» Dataset extract:
===============

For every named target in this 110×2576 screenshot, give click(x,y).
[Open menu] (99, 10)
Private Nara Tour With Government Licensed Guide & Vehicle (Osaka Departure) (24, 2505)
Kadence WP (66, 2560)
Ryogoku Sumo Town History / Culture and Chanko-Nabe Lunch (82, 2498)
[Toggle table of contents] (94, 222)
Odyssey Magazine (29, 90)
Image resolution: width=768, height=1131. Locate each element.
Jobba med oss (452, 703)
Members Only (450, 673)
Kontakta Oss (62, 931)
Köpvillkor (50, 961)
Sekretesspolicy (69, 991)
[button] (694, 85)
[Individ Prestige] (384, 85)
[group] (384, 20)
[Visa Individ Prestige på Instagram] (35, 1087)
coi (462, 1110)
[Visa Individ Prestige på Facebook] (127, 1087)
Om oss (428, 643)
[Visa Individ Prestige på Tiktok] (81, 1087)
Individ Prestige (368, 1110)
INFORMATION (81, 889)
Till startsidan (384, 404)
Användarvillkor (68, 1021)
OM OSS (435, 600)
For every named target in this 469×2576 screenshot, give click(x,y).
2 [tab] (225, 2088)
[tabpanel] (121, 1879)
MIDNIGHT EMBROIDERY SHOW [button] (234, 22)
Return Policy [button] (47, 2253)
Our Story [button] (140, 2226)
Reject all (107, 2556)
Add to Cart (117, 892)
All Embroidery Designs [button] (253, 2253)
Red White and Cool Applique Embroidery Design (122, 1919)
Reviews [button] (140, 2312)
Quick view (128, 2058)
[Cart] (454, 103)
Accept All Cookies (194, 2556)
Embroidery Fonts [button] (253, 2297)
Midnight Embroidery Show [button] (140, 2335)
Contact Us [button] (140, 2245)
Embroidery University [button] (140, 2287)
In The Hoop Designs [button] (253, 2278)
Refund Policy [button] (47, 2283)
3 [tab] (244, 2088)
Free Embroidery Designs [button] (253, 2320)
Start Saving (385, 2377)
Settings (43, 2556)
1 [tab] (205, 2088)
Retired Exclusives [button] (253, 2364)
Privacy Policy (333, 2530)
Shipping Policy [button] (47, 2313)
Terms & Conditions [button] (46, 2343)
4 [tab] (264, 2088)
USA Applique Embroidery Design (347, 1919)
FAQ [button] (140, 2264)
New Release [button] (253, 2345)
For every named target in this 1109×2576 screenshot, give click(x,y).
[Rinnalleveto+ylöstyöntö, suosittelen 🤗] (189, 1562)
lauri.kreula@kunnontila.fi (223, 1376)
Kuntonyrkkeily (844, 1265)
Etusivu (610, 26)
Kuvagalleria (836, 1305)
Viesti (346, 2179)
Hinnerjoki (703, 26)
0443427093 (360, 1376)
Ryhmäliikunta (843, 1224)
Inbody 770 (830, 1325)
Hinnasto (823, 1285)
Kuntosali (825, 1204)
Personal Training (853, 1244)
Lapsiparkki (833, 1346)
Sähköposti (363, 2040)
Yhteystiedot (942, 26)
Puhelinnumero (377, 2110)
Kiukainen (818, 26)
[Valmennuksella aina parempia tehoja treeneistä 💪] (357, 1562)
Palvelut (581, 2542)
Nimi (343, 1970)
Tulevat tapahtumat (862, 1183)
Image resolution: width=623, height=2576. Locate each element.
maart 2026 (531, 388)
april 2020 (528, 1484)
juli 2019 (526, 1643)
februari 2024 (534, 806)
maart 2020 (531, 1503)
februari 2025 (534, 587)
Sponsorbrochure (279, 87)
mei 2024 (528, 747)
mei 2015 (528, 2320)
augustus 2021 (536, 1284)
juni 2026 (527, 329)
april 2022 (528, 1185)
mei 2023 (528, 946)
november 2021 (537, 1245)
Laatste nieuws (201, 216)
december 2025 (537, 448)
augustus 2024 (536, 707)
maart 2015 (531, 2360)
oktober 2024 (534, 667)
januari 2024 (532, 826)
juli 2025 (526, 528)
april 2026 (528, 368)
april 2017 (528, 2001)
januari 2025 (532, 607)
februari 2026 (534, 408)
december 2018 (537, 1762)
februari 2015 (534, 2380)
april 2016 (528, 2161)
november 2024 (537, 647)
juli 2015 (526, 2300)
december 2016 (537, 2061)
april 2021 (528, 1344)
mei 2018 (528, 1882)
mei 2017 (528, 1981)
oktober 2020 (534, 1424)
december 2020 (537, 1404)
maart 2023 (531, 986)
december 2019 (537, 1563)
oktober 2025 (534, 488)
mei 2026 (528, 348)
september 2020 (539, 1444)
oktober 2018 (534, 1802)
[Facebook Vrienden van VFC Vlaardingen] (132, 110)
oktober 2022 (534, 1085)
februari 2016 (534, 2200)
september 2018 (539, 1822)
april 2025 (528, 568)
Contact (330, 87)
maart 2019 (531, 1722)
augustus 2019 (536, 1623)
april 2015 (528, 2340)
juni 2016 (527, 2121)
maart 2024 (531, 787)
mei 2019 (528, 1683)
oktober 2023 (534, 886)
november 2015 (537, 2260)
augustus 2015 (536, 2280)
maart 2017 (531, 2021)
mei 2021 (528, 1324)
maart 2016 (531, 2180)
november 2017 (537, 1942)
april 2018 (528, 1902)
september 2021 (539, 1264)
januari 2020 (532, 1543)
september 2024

===============

» Description of the task: Beginning with the line containing "Add to Cart (117, 892)" in the material above, copy every line exactly until you have copied the line containing "4 [tab] (264, 2088)".

» The completed task:
Add to Cart (117, 892)
All Embroidery Designs [button] (253, 2253)
Red White and Cool Applique Embroidery Design (122, 1919)
Reviews [button] (140, 2312)
Quick view (128, 2058)
[Cart] (454, 103)
Accept All Cookies (194, 2556)
Embroidery Fonts [button] (253, 2297)
Midnight Embroidery Show [button] (140, 2335)
Contact Us [button] (140, 2245)
Embroidery University [button] (140, 2287)
In The Hoop Designs [button] (253, 2278)
Refund Policy [button] (47, 2283)
3 [tab] (244, 2088)
Free Embroidery Designs [button] (253, 2320)
Start Saving (385, 2377)
Settings (43, 2556)
1 [tab] (205, 2088)
Retired Exclusives [button] (253, 2364)
Privacy Policy (333, 2530)
Shipping Policy [button] (47, 2313)
Terms & Conditions [button] (46, 2343)
4 [tab] (264, 2088)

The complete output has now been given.